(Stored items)
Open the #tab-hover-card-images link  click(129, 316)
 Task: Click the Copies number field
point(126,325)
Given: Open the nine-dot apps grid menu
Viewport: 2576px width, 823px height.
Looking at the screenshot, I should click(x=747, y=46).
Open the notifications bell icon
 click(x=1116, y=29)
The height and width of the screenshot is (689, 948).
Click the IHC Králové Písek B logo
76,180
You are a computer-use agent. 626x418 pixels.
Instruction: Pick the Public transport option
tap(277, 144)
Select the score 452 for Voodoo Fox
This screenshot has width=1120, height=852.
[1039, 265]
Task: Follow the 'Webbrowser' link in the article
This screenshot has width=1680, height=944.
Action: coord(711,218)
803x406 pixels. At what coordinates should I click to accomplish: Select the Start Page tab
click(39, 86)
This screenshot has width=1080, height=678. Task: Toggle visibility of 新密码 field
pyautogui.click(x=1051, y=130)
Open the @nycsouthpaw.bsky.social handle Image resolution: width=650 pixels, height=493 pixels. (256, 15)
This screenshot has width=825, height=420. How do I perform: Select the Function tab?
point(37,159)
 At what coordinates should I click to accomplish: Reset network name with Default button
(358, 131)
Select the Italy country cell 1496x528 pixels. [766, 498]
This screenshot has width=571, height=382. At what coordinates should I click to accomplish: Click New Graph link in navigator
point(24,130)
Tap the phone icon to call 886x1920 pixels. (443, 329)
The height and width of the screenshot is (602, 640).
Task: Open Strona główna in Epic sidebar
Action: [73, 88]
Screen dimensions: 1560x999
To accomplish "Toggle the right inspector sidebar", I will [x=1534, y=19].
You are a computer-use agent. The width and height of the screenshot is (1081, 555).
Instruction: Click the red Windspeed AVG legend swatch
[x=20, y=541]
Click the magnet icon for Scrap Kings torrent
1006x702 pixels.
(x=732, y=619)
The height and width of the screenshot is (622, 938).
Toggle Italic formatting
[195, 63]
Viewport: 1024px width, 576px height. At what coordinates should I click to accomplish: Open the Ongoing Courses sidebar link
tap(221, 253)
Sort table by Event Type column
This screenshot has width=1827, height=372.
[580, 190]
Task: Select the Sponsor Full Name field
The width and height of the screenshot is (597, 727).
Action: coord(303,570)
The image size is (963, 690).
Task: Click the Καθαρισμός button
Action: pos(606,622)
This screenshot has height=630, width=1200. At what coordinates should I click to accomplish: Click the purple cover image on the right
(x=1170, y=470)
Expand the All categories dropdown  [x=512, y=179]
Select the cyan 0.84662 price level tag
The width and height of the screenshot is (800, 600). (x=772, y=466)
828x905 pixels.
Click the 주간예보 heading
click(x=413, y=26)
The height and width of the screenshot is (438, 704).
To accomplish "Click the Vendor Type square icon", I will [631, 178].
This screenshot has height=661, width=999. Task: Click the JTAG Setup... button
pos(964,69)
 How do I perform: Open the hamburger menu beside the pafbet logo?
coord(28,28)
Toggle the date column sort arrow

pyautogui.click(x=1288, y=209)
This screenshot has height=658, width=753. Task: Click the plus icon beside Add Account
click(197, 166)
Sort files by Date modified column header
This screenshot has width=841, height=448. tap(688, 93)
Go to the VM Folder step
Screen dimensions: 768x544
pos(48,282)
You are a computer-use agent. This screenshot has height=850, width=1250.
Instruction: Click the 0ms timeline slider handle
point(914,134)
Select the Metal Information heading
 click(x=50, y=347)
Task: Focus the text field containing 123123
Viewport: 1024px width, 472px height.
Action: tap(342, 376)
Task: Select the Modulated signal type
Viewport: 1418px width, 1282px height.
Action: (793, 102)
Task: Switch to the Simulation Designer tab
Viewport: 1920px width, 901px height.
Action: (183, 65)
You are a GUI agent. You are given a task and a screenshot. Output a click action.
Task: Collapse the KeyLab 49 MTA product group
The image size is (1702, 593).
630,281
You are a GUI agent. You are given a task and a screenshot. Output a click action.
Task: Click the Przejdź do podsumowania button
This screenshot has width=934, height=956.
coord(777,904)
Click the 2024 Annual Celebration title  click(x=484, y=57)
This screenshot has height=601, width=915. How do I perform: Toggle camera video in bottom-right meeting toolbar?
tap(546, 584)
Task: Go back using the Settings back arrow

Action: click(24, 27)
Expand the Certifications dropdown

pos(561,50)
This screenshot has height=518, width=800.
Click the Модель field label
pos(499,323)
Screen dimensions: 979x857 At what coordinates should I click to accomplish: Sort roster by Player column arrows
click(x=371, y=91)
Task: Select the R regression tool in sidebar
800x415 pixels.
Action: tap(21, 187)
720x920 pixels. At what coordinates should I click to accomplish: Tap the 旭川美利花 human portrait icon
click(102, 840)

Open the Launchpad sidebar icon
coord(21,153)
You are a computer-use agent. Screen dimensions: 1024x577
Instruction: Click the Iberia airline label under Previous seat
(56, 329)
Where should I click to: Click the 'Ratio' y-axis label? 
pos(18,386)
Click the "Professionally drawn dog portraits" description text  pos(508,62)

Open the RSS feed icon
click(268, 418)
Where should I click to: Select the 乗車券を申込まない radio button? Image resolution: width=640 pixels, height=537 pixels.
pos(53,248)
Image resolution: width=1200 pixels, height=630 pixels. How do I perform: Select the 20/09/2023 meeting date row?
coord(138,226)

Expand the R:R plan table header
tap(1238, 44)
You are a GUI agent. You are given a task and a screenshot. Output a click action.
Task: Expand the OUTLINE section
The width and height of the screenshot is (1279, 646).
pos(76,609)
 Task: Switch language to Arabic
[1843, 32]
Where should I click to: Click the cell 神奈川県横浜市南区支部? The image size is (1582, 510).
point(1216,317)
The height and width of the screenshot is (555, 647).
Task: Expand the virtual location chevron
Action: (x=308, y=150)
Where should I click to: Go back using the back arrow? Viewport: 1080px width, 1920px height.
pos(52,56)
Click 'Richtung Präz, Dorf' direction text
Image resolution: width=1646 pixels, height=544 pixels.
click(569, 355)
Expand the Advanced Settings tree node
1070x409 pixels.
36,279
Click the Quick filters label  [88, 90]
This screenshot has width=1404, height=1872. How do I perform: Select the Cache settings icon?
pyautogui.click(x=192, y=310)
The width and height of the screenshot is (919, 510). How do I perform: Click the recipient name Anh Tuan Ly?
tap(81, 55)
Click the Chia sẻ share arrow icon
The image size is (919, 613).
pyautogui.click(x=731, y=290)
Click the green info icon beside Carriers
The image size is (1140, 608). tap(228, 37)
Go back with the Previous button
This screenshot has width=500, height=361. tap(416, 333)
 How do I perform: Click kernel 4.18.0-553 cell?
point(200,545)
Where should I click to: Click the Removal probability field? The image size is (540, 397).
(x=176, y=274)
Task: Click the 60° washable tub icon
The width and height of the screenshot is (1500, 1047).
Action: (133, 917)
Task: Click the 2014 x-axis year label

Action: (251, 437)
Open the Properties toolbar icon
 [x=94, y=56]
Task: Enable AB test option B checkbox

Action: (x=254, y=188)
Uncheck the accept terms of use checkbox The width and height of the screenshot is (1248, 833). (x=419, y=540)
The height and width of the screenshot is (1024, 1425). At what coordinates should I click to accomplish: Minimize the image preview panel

Directions:
Repeat exactly the lines of the data from the first one through the line with "Open the @nycsouthpaw.bsky.social", both of them included.

Reply to the task:
Open the #tab-hover-card-images link  click(129, 316)
 Task: Click the Copies number field
point(126,325)
Given: Open the nine-dot apps grid menu
Viewport: 2576px width, 823px height.
Looking at the screenshot, I should click(x=747, y=46).
Open the notifications bell icon
 click(x=1116, y=29)
The height and width of the screenshot is (689, 948).
Click the IHC Králové Písek B logo
76,180
You are a computer-use agent. 626x418 pixels.
Instruction: Pick the Public transport option
tap(277, 144)
Select the score 452 for Voodoo Fox
This screenshot has width=1120, height=852.
[1039, 265]
Task: Follow the 'Webbrowser' link in the article
This screenshot has width=1680, height=944.
Action: coord(711,218)
803x406 pixels. At what coordinates should I click to accomplish: Select the Start Page tab
click(39, 86)
This screenshot has width=1080, height=678. Task: Toggle visibility of 新密码 field
pyautogui.click(x=1051, y=130)
Open the @nycsouthpaw.bsky.social handle Image resolution: width=650 pixels, height=493 pixels. (256, 15)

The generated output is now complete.